(Reading text)
╔══

The Mystery of Lsass.exe Memory Consumption, (When all components get involved)

Hi All, this is Karim Elsaid and I’m a Support Escalation Engineer working with the Dubai platforms support team.  Recently I was working on a very challenging and interesting case, and I wanted to share that experience with you.

 

One of our customers was experiencing a problem on all his Domain Controllers (Running x86 Windows Server 2003), where intermittently the DCs ran out of resources.  When one of the servers ran out of resources it had to be restarted to restore its functionality.  The following event was logged on the DC when the problem occurred:

 

Event Type: Error
Event Source: NTDS General
Event Category: Internal Processing
Event ID: 1169
Date:
Time:
User: N/A
Computer:
Description:
Active Directory could not allocate the needed amount of memory.

Memory (bytes):
4568

Active Directory will continue to operate, but may not function correctly.

User Action
Restart this domain controller. If this condition continues, increase the available
physical or virtual memory.

Additional Data
Internal ID:
30205bd
For more information, see Help and Support Center at
https://go.microsoft.com/fwlink/events.asp.

 

This event gets logged when the Local Security Authority Subsystem (lsass.exe) process is unable to allocate memory from the heap.

 

When this problem occurs, users are not able to authenticate and Exchange servers cease functioning until the DC gets rebooted.

 

By the time we got the call, the DC that was exhibiting the issue had been rebooted, hence when we checked the lsass.exe memory usage it was very low, but when we checked another DC on the same site, the lsass.exe memory usage was around 1.7GB.  Well, that’s pretty high but it is worth mentioning that by default lsass.exe may utilize a large amount of virtual memory for the ESENT Cache (Active Directory database), nevertheless this should not cause any issues on DCs as it should back-off when needed.

 

The issue here is that the memory usage for lsass.exe kept growing and never got released back again - this is called a process memory leak.

 

To confirm our theory we obtained a Perfmon Log from the DC and checked how Lsass.exe is doing with memory, which proved the theory that lsass.exe is actually leaking memory.

Performance Monitor

 

We can see from the graph above a steady increase in lsass.exe private bytes.  The DC was booted without /3GB and hence the limit of the user mode process address space is 2GB.

╚══

(Given records)

╔══

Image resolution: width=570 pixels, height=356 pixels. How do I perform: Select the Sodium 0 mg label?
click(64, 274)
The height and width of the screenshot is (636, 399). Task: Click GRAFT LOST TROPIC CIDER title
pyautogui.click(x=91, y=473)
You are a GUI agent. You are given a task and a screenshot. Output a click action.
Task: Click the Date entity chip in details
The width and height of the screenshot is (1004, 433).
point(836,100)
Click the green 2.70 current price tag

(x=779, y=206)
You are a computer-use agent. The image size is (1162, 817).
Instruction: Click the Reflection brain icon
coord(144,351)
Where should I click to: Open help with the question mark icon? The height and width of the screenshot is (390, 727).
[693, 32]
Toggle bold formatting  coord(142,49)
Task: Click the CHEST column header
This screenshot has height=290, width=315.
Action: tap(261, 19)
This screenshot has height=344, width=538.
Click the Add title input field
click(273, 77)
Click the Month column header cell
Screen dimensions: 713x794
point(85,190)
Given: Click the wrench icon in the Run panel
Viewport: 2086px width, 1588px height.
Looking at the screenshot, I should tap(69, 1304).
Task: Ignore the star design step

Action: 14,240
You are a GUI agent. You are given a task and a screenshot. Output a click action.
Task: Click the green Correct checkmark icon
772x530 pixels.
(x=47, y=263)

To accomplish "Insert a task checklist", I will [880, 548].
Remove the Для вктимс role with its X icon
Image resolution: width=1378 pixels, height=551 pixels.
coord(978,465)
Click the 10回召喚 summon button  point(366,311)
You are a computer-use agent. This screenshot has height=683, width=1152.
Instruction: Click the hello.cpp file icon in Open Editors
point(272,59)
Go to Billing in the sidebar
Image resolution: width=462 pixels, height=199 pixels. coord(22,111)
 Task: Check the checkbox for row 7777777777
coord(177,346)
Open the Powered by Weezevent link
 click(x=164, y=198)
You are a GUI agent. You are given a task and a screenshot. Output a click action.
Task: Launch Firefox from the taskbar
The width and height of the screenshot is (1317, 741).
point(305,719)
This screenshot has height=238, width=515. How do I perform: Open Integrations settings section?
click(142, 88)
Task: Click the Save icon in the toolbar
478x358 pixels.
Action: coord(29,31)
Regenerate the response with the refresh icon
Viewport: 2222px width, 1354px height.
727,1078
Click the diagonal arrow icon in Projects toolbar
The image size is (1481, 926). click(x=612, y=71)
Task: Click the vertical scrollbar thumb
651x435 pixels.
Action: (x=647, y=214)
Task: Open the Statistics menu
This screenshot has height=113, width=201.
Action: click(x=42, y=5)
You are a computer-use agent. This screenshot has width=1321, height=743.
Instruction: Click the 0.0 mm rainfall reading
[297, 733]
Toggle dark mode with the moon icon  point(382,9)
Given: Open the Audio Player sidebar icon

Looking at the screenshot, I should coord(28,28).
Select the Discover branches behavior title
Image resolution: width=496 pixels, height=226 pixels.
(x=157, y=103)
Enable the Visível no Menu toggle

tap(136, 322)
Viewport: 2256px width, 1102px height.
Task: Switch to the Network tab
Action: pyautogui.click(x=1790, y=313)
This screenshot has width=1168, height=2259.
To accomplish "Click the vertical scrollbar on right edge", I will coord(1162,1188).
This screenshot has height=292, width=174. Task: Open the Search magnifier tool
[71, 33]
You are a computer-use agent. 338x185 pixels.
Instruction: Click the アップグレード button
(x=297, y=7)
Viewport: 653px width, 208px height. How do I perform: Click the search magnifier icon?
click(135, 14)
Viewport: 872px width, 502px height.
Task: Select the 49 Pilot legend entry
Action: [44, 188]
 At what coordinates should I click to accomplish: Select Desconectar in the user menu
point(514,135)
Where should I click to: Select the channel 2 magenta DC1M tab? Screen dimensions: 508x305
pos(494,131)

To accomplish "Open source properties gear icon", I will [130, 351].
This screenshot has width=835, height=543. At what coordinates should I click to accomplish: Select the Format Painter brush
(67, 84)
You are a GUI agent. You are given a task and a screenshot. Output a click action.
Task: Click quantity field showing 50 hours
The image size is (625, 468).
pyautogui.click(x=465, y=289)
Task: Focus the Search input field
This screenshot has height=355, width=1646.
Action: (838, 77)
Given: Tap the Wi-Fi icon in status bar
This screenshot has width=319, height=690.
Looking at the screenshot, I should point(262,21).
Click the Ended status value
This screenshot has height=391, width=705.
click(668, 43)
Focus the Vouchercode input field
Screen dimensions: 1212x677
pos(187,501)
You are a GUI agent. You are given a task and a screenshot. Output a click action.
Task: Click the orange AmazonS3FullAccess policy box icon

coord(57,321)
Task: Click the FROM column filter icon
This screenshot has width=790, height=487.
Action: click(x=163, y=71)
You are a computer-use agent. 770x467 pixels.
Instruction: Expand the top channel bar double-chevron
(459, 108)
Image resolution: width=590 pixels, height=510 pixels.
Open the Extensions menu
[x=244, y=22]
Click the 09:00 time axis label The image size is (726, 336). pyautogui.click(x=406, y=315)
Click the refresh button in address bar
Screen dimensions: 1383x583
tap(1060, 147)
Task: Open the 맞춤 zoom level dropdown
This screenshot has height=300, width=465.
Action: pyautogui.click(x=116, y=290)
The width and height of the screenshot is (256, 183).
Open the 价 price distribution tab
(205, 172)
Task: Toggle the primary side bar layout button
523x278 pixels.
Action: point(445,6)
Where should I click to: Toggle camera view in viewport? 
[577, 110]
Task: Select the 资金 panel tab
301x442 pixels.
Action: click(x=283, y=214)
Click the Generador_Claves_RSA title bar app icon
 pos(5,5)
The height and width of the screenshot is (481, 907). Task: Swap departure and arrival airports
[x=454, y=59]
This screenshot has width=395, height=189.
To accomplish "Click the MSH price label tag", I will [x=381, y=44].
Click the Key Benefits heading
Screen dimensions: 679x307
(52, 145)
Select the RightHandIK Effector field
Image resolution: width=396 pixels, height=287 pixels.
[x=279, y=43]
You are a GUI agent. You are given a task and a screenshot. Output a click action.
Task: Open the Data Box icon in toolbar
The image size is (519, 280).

╚══

(Direction A) Translate this sentence from the article on lsass.exe memory consumption into German: "The issue here is that the memory usage for lsass.exe kept growing and never got released back again - this is called a process memory leak."
(Direction B) According to the article on lsass.exe memory consumption, which event ID was logged on the domain controller when the problem occurred?
(Direction C) Write the next part of the article on lsass.exe memory consumption, picking up after its final sentence.
The records originate from a different source than the article.

(Task answer A) Das Problem hierbei ist, dass die Speichernutzung von lsass.exe immer weiter anstieg und nie wieder freigegeben wurde – dies wird als Prozess-Speicherleck bezeichnet.

(Task answer B) Event ID 1169.

(Task answer C)
For more information on this topic, please check the previous post “The Memory Shell Game

 

Now, we need to explore the options on how to track and address such leaks. We could obtain an lsass.exe process dump and check the heap, or obtain a Full memory dump of the server while in the failed state, to check the lsass.exe heap usage and overall system state, but the thing is none of the above may immediately reveal what’s going on.  We would need to be very lucky to get the dump while the actual memory call that happens inside lsass.exe process is executing, which is very slim.

 

What we are looking for is a “pattern”, the pattern which is causing the actual leak inside the lsass.exe process.

 

For that we will turn to a tool that I see many of the customers are not aware of, but in fact it is very handy and easy to troubleshoot such a memory leak problem. We will use the “User Mode Dump Heap” or UMDH. By using this tool it will do the job for us, it will monitor the all heap calls that happen in the lsass.exe process.  All we need to do is to download the “Debugging Tools For Windows”, enable user mode stack acquisition from the command line, download the symbols from Microsoft public symbol servers, reboot the server and we are good to go.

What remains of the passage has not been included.